_Work to be completed_:
Only the lines from the one containing "The width and" through the end of the entries should be repeated, exactly as they appear, first and last included.

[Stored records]

-- -- --

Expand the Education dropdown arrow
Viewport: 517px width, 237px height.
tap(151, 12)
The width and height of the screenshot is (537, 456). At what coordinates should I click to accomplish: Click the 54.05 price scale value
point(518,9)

-- -- --

_Response to the exercise_:
The width and height of the screenshot is (537, 456). At what coordinates should I click to accomplish: Click the 54.05 price scale value
point(518,9)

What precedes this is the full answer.